ITEM 5.  INDEMNIFICATION OF DIRECTORS AND OFFICERS.

     Section 78.751(1) of the Nevada Revised Statutes ("NRS") authorizes a
Nevada corporation to indemnify any director, officer, employee, or corporate
agent "who was or is a party or is threatened to be made a party to any
threatened, pending or completed action, suit or proceeding, whether civil,
criminal, administrative or investigative, except an action by or in the right
of the corporation" due to his or her corporate role.  Section 78.751(1)
extends this protection "against expenses, including attorneys' fees,
judgments, fines and amounts paid in settlement actually and reasonably
incurred by him or her in connection with the action, suit or proceeding if he
or she acted in good faith and in a manner which he or she reasonably believed
to be in or not opposed to the best interests of the corporation, and, with
respect to any criminal action or proceeding, had no reasonable cause to
believe his or her conduct was unlawful."

     Section 78.751(2) of the NRS also authorizes indemnification of
the reasonable defense or settlement expenses of a corporate director,
officer, employee or agent who is sued, or is threatened with a suit, by or
in the right of the corporation.  The party must have been acting in good
faith and with the reasonable belief that his or her actions were not opposed
to the corporation's best interests.  Unless the court rules that the party is
reasonably entitled to indemnification, the party seeking indemnification
must not have been found liable to the corporation.

     To the extent that a corporate director, officer, employee, or agent
is successful on the merits or otherwise in defending any action or
proceeding referred to in Section 78.751(1) or 78.751(2), Section
78.751(3) of the NRS requires that he be indemnified "against expenses,
including attorneys' fees, actually and reasonably incurred by him or her in
connection with the defense."

                                    24
<PAGE>


     Section 78.751 (4) of the NRS limits indemnification under Sections
78.751 (1) and 78.751(2) to situations in which either (1) the stockholders,
(2)the majority of a disinterested quorum of directors, or (3) independent
legal counsel determine that indemnification is proper under the
circumstances.

     Pursuant to Section 78.751(5) of the NRS, the corporation may advance
an officer's or director's expenses incurred in defending any action or
proceeding upon receipt of an undertaking.
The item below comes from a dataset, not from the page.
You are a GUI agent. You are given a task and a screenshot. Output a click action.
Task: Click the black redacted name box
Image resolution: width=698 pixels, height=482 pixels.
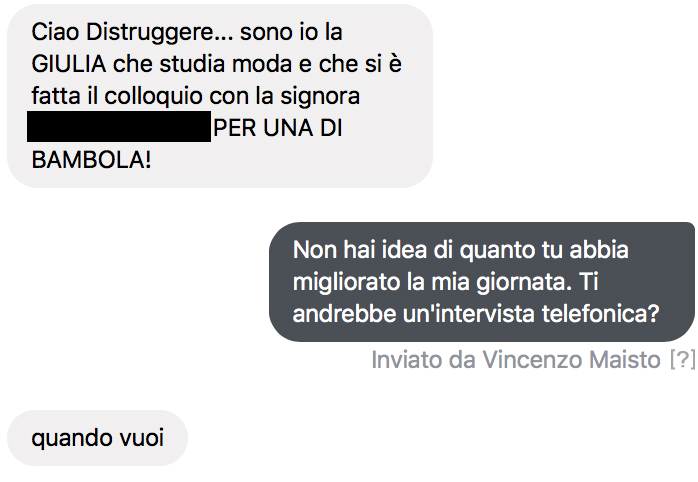click(x=119, y=127)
Section 78.751(6)(a) provides that
the rights to indemnification and advancement of expenses shall not be deemed
exclusive of any other rights under any bylaw, agreement, stockholder
vote or vote of disinterested directors.  Section 78.751(6)(b) extends the
rights to indemnification and advancement of expenses to former directors,
officers, employees and agents, as well as their heirs, executors, and
administrators.

     Regardless of whether a director, officer, employee or agent has the
right to indemnity, Section 78.752 allows the corporation to purchase and
maintain insurance on his behalf against liability resulting from his or
her corporate role.

     The articles of incorporation of Peoplesway provide that the corporation
shall indemnify any and all persons who may serve or who have served at any
time as directors or officers of the corporation, and their respective heirs,
administrators, successors and assigns, against any and all expenses,
including amounts paid upon judgments, counsel fees, and amounts paid in
settlement before or after suit is commenced, in connection with any claim,
action, suit or proceeding in which they are made parties, except in relation
to matters as to which any such officer or director shall be judged in any
action, suit or proceeding to be liable for his own negligence or misconduct
in the performance of his duty.

PART F/S

     Index to Financial Statements

     Audited Financial Statements of Peoplesway.Com, Inc. for the period ended
August 31, 1999.

     Independent Auditors' Report.
     Balance Sheet.
     Statement of Operations.
     Statement of Stockholders' Equity.
     Statement of Cash Flows.
     Notes to Financial Statements.

Audited Financial Statements of Prospector Energy, Inc. for the years ended
December 31, 1998 and December 31, 1997

     Independent Auditors' Report.
     Balance Sheet.
     Statements of Operations.
     Statements of Stockholders' Equity.
     Statements of Cash Flows.
     Notes to the Financial Statements.




                                    25
<PAGE>


     Unaudited Consolidated Financial Statements of Peoplesway.Com, Inc. for
the period ended December 31, 1999.

     Balance Sheet.
     Income Statement.
     Statement of Cash Flows.

Unaudited Financial Statements of Prospector Energy, Inc. for the period ended
August 31, 1999.

     Balance Sheet.
     Income Statement.
     Statement of Stockholders' Equity.
     Statement of Cash Flows.



                                    26
<PAGE>













                           -----------------
                       AUDITED FINANCIAL STATEMENTS

                           Peoplesway.com, Inc.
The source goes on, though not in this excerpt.